Smoked eel byproduct and omega-3 fatty acids
- eeliosbbqsauce
- Jun 19, 2018
- 1 min read
European eel (Anguilla anguilla) production has steadily increased over the last 30 years, mainly due to the expansion of farming, which accounts for more than 80% of the world’s consumption of the species (FAO, 2016). Greece shows important eel farming activity, following the Netherlands, Italy and Denmark. Eels are usually hot-smoked after brining or dry-salting, but the method differs considerably to suit local preferences. In Europe, eels are sold almost exclusively as skinned hot-smoked fillets. During filleting and prior to packaging, the fat is removed from the fillets (by-product).

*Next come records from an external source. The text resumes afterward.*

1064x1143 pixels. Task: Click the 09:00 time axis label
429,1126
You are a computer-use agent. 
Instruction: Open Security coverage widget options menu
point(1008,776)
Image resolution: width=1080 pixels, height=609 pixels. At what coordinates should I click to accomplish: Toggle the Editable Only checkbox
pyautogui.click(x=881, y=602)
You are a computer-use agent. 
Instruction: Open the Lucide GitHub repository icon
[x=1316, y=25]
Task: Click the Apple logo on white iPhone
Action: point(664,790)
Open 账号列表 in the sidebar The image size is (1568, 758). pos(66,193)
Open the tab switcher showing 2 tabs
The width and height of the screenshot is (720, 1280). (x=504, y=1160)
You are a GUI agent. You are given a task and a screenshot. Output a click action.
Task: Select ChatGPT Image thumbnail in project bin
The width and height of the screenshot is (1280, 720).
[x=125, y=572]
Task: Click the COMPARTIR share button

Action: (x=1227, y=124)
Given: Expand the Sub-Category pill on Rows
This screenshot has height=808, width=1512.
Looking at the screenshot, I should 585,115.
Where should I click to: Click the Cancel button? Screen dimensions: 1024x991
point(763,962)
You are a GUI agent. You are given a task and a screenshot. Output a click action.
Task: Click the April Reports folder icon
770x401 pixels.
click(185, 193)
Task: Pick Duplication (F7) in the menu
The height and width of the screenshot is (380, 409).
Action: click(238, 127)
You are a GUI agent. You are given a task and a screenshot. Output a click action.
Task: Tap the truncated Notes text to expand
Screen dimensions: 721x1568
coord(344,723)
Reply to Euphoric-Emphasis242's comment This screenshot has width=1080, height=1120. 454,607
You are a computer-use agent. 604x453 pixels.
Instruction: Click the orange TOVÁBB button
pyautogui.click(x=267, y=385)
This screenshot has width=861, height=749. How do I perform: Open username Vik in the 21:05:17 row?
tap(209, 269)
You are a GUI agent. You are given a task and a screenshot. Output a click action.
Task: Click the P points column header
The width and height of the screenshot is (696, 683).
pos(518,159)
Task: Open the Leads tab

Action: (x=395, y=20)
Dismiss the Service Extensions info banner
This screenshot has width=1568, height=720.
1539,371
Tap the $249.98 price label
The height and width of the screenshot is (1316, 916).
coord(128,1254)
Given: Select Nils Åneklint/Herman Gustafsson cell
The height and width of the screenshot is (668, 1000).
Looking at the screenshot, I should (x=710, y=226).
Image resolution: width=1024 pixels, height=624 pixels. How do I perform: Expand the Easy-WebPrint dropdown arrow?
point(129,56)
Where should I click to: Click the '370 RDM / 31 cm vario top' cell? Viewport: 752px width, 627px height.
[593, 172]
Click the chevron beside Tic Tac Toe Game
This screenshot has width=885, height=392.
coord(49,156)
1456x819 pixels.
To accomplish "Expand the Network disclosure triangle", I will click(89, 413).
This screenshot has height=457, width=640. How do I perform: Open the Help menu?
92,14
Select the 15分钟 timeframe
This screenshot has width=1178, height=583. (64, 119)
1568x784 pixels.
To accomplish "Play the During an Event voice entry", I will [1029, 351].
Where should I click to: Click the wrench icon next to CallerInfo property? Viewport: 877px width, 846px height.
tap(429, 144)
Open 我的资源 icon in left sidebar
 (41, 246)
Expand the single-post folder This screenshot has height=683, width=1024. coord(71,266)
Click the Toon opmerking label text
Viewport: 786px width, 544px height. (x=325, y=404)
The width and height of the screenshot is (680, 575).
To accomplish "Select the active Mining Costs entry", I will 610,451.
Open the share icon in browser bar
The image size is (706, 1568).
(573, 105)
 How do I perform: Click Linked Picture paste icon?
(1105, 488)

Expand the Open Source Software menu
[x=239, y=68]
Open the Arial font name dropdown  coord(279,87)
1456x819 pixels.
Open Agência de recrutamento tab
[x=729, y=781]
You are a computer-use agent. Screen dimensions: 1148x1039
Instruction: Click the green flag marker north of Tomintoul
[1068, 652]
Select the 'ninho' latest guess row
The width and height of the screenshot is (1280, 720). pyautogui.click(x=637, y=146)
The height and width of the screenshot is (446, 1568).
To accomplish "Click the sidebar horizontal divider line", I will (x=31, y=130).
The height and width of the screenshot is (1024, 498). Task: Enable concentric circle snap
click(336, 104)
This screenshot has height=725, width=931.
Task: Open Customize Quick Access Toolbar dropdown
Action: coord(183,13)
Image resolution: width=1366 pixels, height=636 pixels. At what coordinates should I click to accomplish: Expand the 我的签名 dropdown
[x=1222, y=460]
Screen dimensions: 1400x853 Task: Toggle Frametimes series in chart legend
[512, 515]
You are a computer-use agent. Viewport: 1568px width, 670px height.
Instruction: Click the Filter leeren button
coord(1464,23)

The smoked eel byproduct is a mainly fatty (63.4%) rich in unsaturated fatty acids (a total of 45.1%). Of particular interest is the omega-3 fatty acid content (10.3%), while the total percentage of omega-3 fatty acids reaches 17% of the total fat content of the smoked eel. These results lead to the conclusion that it is a byproduct with significant potential for commercial exploitation. In recent decades there has been a commercial trend as well as a scientific interest of collection, analyzing and exploitation of byproducts (particularly in the fish processing industry, Figure I1.1a). The increasing recognition of the value of omega-3 fatty acids, with emphasis on EPA and DHA, has led to a change in the methods and sectors of exploitation of the fatty byproducts of the seafood industry. The increase in the quantity of fish oil intended for human consumption has opened up a significant market (20-25%) by upgrading the value of these products (Figure).